Le pronostic est d'autant moins favorable que la tumeur est étendue, de haut grade ou survenant chez une patiente plus âgée. Les taux de survie moyens à 5 ans sont

  • Stade I ou II: 70 à 95%

  • Stage III ou IV: 10 à 60%

Tous stades confondus, 63% des patientes sont vivantes et sans récidive 5 ans après le traitement.

Traitement

  • Le traitement est généralement l'hystérectomie totale avec salpingo-ovariectomie bilatérale

  • Lymphadénectomie pelvienne et para-aortique pour les tumeurs profondes (> 50% l'invasion myométriale) de grade 1 ou 2 et de grade 3

  • Radiothérapie pelvienne avec ou sans chimiothérapie pour le stade II ou III

  • Traitement multimodal, individualisé pour le stade IV

Si le cancer semble être de stade I/grade 1 sans envahissement myométrial en profondeur, la probabilité de métastase ganglionnaire méconnue est < 2%. Le traitement est habituellement l'hystérectomie totale avec salpingo-ovariectomie bilatérale par laparotomie, cœlioscopie ou robotique.

Pour les cancers de grade 1 ou 2 avec envahissement myométrial 50% et pour les cancers de grade 3, on réalise en plus un curage ganglionnaire pelvien et lomboaortique complet. Savoir si l'étendue de curage lombo-aortique doit atteindre l'artère mésentérique inférieure versus les vaisseaux rénaux reste débattu.

Les cancers de stade II ou III requièrent une radiothérapie pelvienne avec ou sans chimiothérapie. Le traitement des cancers de stade III doit être discuté au cas par cas, mais la chirurgie reste une éventualité; en général, les patientes qui sont opérées et traitées par radiothérapie ont un meilleur pronostic. Une hystérectomie totale par voie haute avec salpingo-ovariectomie bilatérale doit être réalisée, sauf en cas d'envahissement paramétrial étendu.

Le traitement des cancers de stade IV est variable et dépend de la patiente, mais consiste habituellement en l'association de la chirurgie, de la radiothérapie et de la chimiothérapie.

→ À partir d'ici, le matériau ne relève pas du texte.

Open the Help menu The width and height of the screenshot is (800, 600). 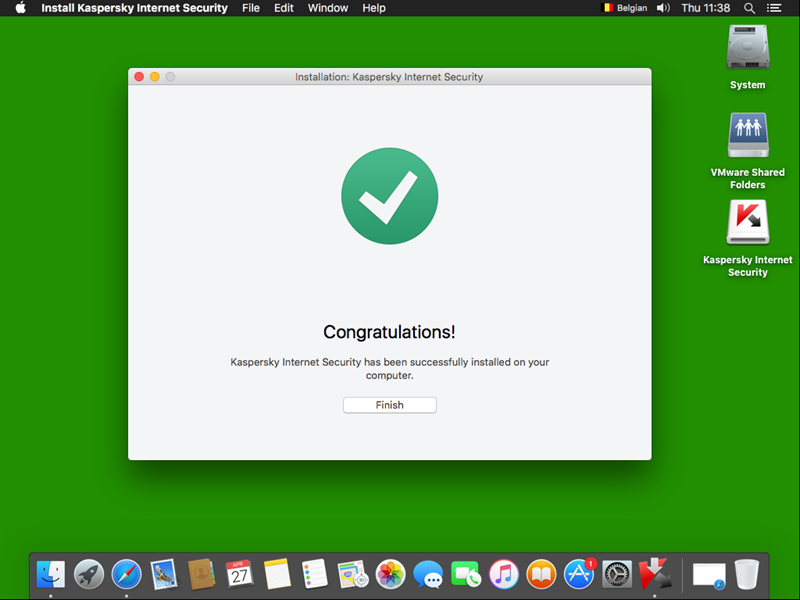[374, 8]
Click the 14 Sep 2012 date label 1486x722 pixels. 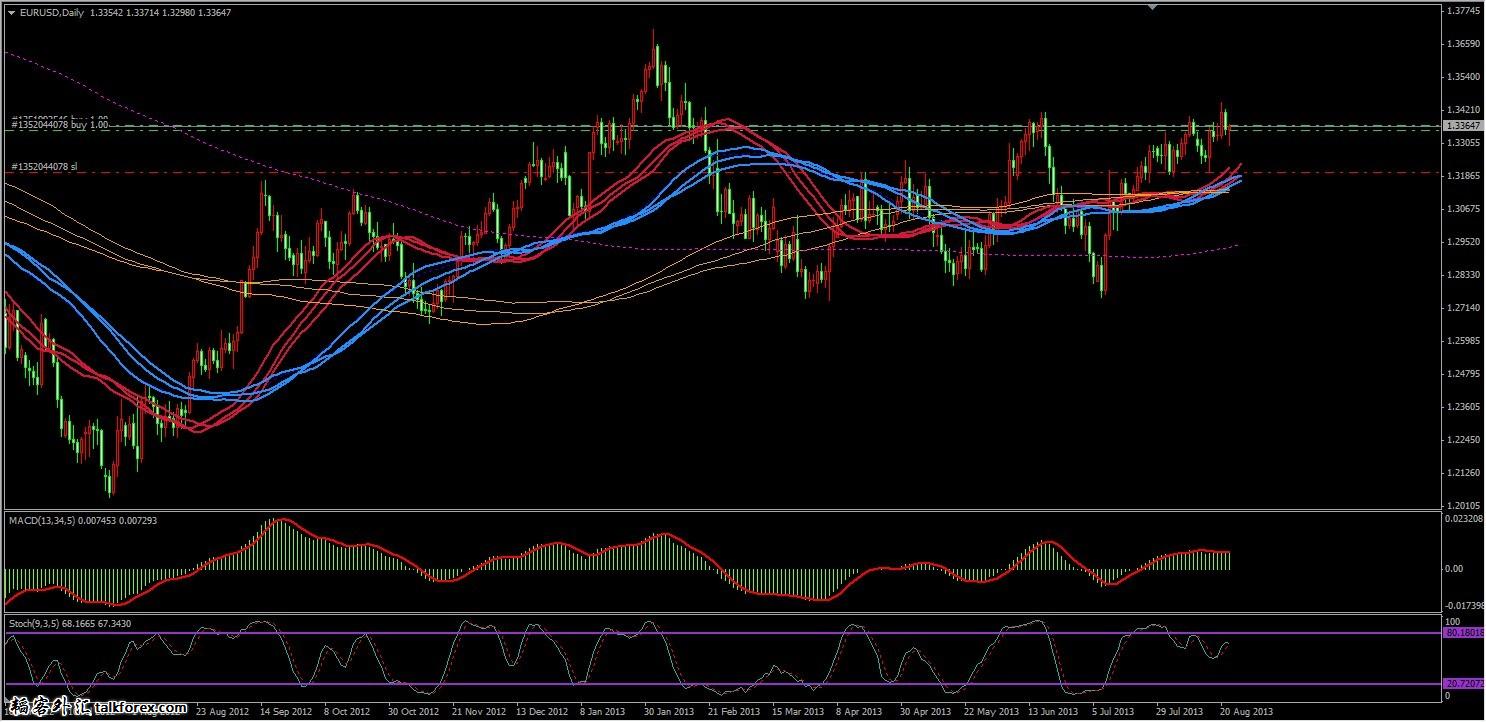coord(287,712)
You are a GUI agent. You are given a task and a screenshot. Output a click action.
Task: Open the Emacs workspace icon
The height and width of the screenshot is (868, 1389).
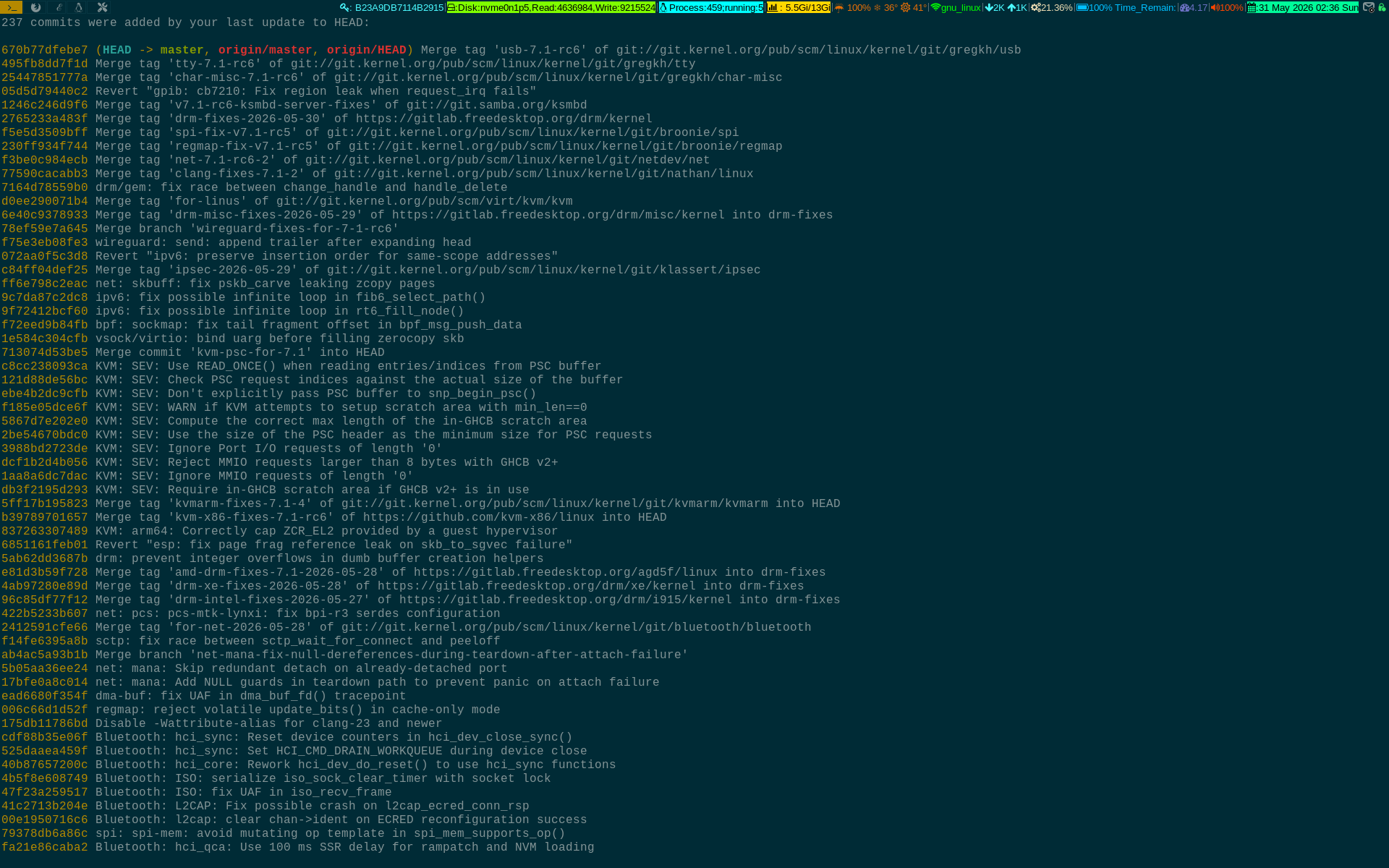tap(59, 7)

L'hormonothérapie doit également être envisagée dans certains cas.

L’hormonothérapie par progestatifs entraîne une régression tumorale pouvant durer jusqu’à 3 ans chez 20 à 25% des patientes. Les métastases pulmonaires, vaginales et médiastinales peuvent régresser. Le traitement doit être poursuivi aussi longtemps que la réponse est favorable.

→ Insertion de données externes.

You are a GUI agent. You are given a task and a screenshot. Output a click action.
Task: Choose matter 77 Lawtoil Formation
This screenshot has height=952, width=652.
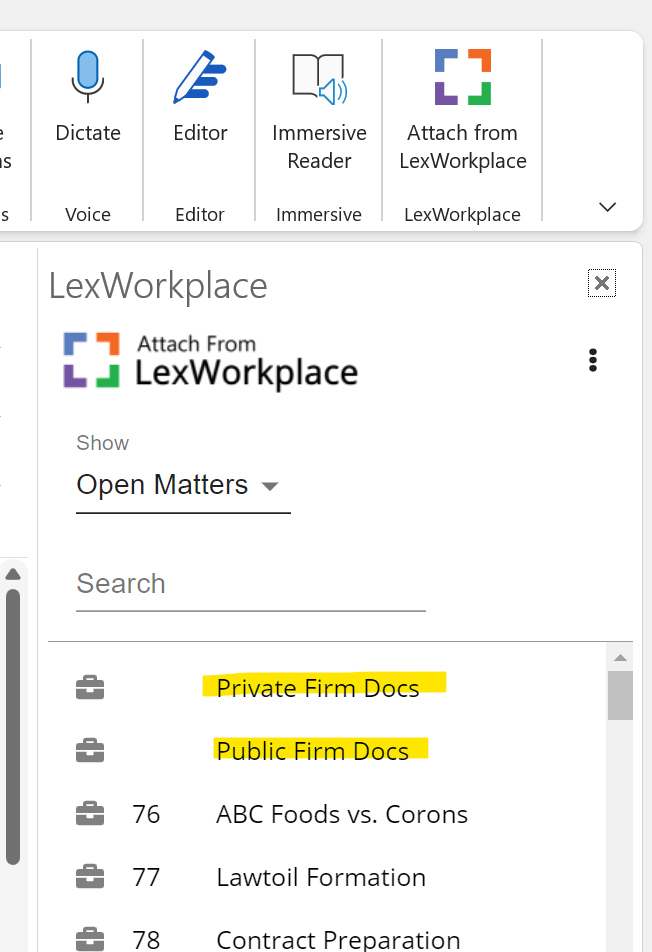(x=320, y=877)
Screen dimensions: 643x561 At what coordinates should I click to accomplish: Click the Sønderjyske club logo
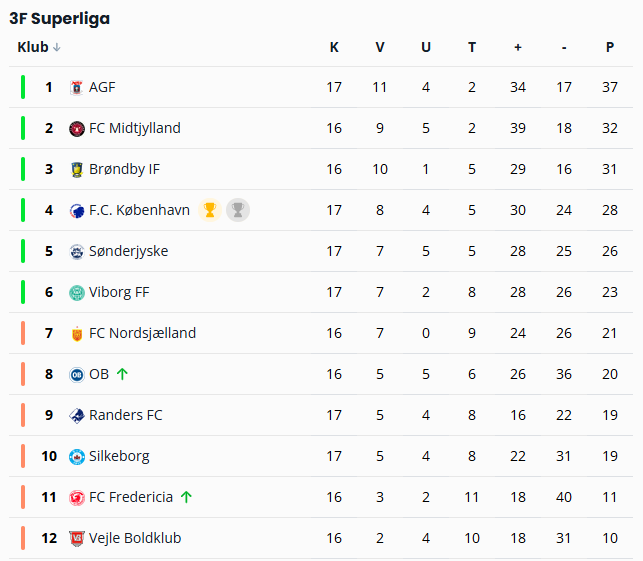point(77,251)
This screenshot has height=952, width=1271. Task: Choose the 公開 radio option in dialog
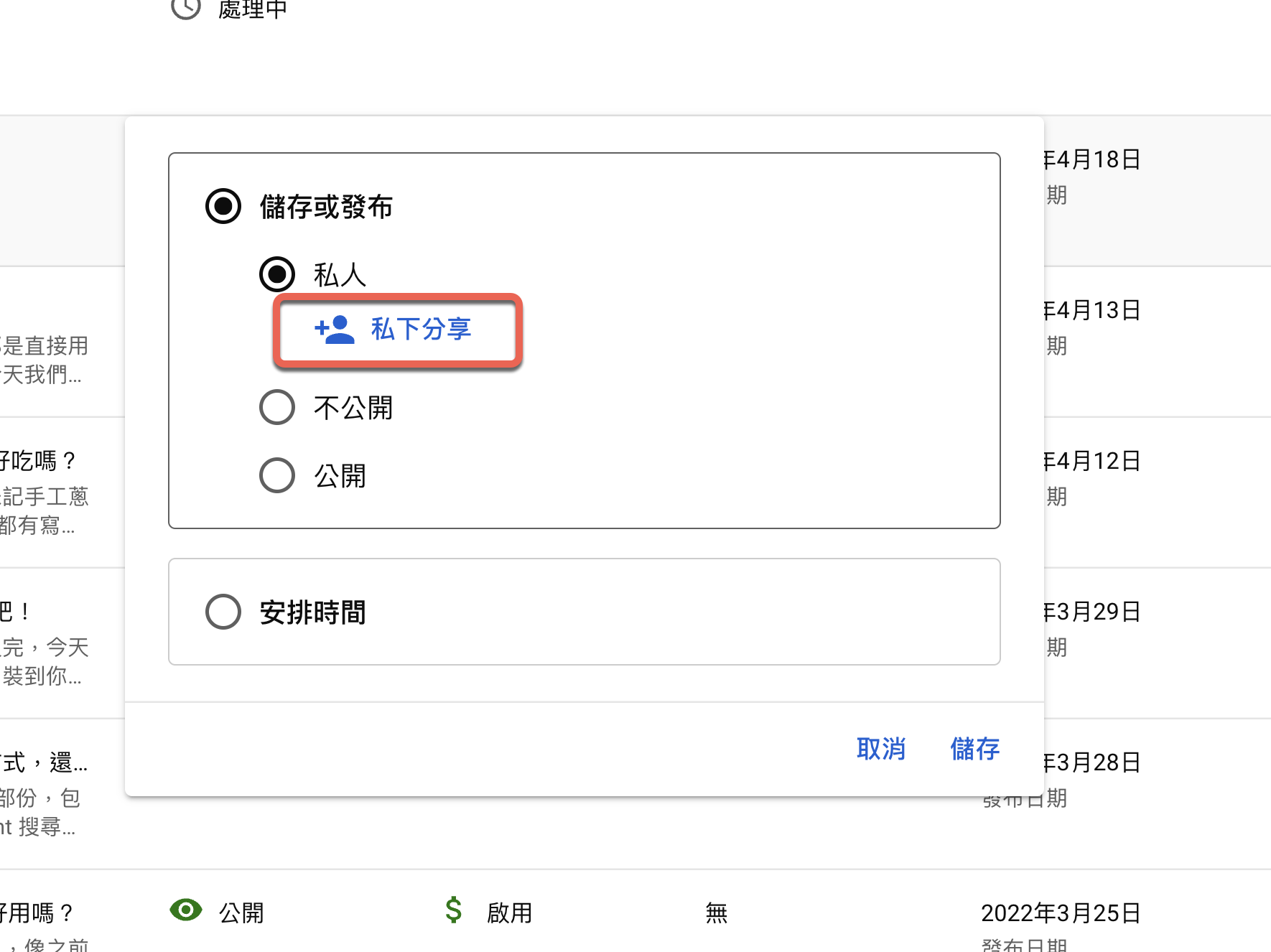pyautogui.click(x=277, y=475)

Plusieurs médicaments cytotoxiques (notamment la carboplatine plus paclitaxel) sont efficaces. Ils sont principalement administrés chez la femme qui présente un cancer métastatique ou en récidive. Une autre option est doxorubicine 60 mg/m2 plus cisplatine 60 mg/m2 IV, le taux de réponse global peut être 50%.

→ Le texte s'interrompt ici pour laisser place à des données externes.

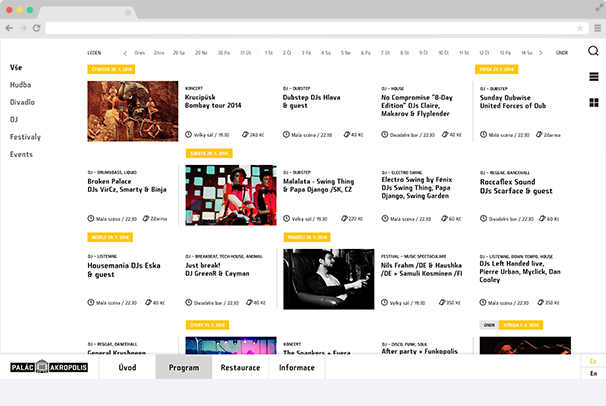Switch to grid view layout
The image size is (606, 406).
tap(593, 102)
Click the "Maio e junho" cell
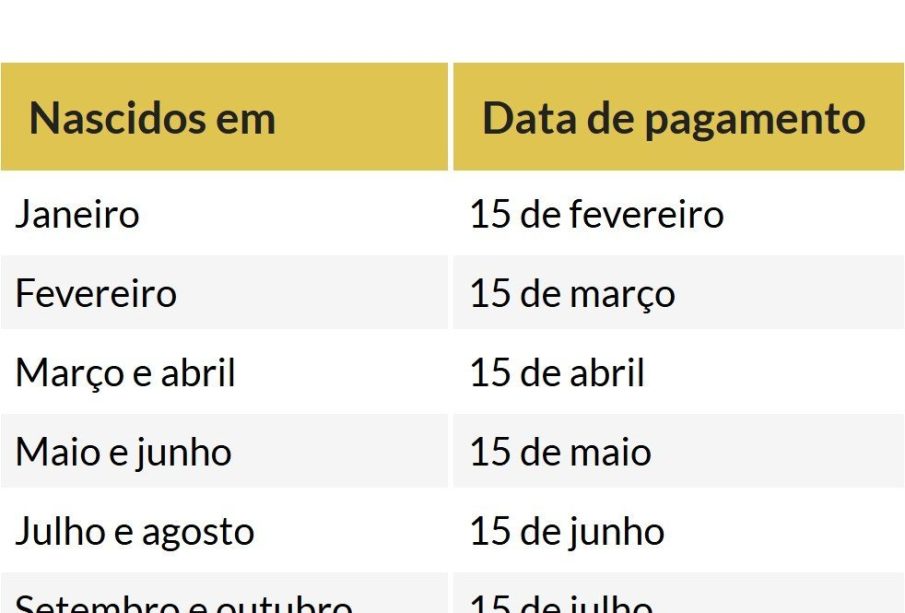Screen dimensions: 905x613 click(x=123, y=452)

Le traitement de l'hyperplasie endométriale consiste en la prise de progestatifs ou en une intervention chirurgicale (p. ex., dilatation & curetage), selon la complexité de la lésion et le désir de la patiente d'éviter l'hystérectomie. Si les jeunes patientes qui présentent une tumeur de grade 1 et aucune invasion myométriale (documentée par IRM) souhaitent préserver leur fertilité, un progestatif seul représente une option. Environ 46 à 80% des patientes ont une réponse complète dans les 3 mois en moyenne. Après 3 mois, les patientes doivent être évaluées par dilatation & curetage plutôt que par biopsie endométriale.

Points clés

  • Le cancer de l'endomètre est l'un des cancers les plus fréquents chez la femme et, suivant la prévalence du syndrome métabolique qui augmente, il peut devenir plus fréquent.

  • Le pronostic est meilleur dans le cas des tumeurs de type I, qui tendent à être diagnostiquées chez des femmes plus jeunes ou en périménopause, à être répondeuses aux œstrogènes, et à avoir des caractéristiques histologiques plus bénignes.

  • Recommander le prélèvement de l'endomètre chez la femme qui a des saignements anormaux, en particulier celle de > 40 ans.

  • Classer le cancer de l'endomètre par stade chirurgicalement par laparotomie, ou par un système chirurgical robotisé.

  • Le traitement repose généralement sur l'hystérectomie totale avec salpingo-ovariectomie bilatérale, parfois avec curage ganglionnaire, radiothérapie et/ou chimiothérapie.